Highlighting brands across different segments and a deeper service offering for HNW clients, David Agnew outlines what he believes is RBC Wealth Management’s Canadian growth path
RBC Wealth Management’s ongoing push into the United States does not mean it’s losing sight of the Canadian market, says David Agnew, CEO of RBC Wealth Management Canada. Despite a historic push into the advisory space south of the border, which includes plans to hire 600 US advisors according to The Globe and Mail, the firm’s Canadian arm sees continued room for growth in its home country.
Agnew explained that the Canadian wealth market has a number of growth avenues, first and foremost being the high net worth (HNW) and ultra high net worth (UHNW) segments. He expects that market to grow from around $2.7 trillion in assets today to around $5.2 trillion in the next seven to eight years, largely as a result of business liquidations and inheritance. He says that his firm’s expansion into the United States should serve to complement, rather than detract from, a very specific growth plan in Canada.
“That expansion is going to benefit our Canadian business as well in terms of increasing spending on technology. We'll spend once and use it in more than one area. Our portfolio advisory group has expertise in the U.S. that can benefit our Canadian businesses and vice versa,” Agnew says. “[The expansion] is not pulling or detracting from our Canadian business, in fact it’s going to be additive in terms of helping to grow our business and the shared services we can deliver.”
Agnew sees significant growth upside for RBC Wealth Management in Canada in part due to the strength of its brand. Stressing the preference that HNW clients have shown for large, stable, institutions he says that a national brand like RBC can help support advisors across their various sub-brands in different channels.
Those channels include the traditional wealth management and brokerage business largely housed under the RBC Dominion Securities brand. It also includes the investment counselling space through PH&N Investment Counsel, Family Office Services support both businesses with holistic wealth planning, as well as insurance, estate, and trust businesses which Agnew believes can play a role in supporting growth for the firm overall.
Agnew is explicit in targeting the HNW and UHNW client segments. He believes that these clients want more than just investment management. Because liquidity events and inheritances look set to drive a huge per centage of the $2.5 trillion Agnew sees flowing into this space, he emphasizes the importance of planning. That planning should encompass areas like philanthropy, legacy, estate planning, and even health and wellness. He wants RBC advisors to be able to have a full and robust answer when clients ask them if they are going to be okay.
Providing that level of planning takes investment. Agnew explains that RBC has long insisted on a planning forward approach and supplemented that with ongoing training, workshops, and continuing education. They have added a training group and continue to build out their practice management and branch management teams, who exist to serve, train, and coach advisors. Agnew believes this has been enmeshed in the culture, noting that when he says he’s proud that 85 per cent of their clients have a financial plan, his colleagues come back and tell him that number should be 100 per cent.
RBC is far from the only wealth management shop in Canada to offer planning services.

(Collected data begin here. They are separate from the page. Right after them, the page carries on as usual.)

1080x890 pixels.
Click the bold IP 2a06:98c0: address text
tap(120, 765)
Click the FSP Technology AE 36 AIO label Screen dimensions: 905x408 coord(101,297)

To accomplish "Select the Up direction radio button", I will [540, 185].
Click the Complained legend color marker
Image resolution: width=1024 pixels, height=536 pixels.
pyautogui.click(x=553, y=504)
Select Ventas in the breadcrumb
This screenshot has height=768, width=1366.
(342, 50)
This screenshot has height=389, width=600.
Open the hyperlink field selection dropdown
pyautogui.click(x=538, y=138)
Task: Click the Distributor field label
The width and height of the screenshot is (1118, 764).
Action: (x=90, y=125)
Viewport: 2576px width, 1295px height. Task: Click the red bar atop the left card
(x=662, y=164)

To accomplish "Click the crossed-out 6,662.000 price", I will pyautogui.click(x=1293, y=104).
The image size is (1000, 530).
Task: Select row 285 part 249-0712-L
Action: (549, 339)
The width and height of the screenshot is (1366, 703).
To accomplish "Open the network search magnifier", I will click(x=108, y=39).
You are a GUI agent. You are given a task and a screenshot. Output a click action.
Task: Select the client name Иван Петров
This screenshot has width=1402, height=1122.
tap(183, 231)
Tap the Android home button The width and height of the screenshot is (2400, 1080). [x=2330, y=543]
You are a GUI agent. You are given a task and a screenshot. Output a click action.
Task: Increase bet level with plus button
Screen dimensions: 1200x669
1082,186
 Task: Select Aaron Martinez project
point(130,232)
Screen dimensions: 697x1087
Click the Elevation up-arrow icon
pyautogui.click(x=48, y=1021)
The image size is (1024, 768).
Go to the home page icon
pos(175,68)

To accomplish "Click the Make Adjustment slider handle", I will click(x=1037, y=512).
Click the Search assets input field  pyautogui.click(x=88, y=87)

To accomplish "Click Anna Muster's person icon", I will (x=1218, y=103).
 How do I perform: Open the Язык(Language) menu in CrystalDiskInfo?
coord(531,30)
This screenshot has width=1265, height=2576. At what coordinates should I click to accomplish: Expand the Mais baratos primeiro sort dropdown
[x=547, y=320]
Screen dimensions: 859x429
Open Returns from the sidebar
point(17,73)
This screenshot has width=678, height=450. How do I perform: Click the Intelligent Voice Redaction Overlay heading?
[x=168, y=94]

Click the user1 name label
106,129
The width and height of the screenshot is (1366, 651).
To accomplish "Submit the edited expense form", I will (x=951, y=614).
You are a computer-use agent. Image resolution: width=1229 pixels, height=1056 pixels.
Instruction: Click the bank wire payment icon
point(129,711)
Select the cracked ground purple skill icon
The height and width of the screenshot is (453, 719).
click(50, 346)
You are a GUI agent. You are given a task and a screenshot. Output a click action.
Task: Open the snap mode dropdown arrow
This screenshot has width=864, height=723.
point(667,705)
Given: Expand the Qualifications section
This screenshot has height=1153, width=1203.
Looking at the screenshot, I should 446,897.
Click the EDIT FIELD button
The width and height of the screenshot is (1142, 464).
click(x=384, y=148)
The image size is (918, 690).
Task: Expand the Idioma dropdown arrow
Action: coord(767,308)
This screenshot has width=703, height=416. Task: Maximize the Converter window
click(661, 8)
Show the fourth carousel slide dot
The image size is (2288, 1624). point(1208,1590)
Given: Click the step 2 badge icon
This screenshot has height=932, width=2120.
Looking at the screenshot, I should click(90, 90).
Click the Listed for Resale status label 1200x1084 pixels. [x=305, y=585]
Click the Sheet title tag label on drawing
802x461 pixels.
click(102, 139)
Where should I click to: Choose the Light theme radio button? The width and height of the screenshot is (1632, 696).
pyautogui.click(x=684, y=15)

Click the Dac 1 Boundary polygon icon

A growing cohort of independent investment advisory firms have built their place in the market by specializing in planning and service for HNW and UHNW clients. When asked how he plans to differentiate himself from those firms, Agnew focused on the size and scale offered by RBC. He insists that the kind of investment required for technological progress advantages firms with scale. He argues that the complex cross-border lives of Canadian HNW and UHNW clients preferences firms with major presences in the US and Canada. He says that his firm’s size makes it better suited for higher net worth clients in Canada, a cohort where he says there is still room for his firm to grow.
“We are fully, fully committed to Canada. In fact, we're increasing our investment in our Canadian businesses in technology, portfolio management,” Agnew says. “We're expanding offices. We're taking on new office space today. We're growing our training group. We're growing our portfolio advisory group. We're growing in every area, advisor support. We're growing in our marketing area, our communications area. We are gearing up for a very, very important growth opportunity in the Canadian market.”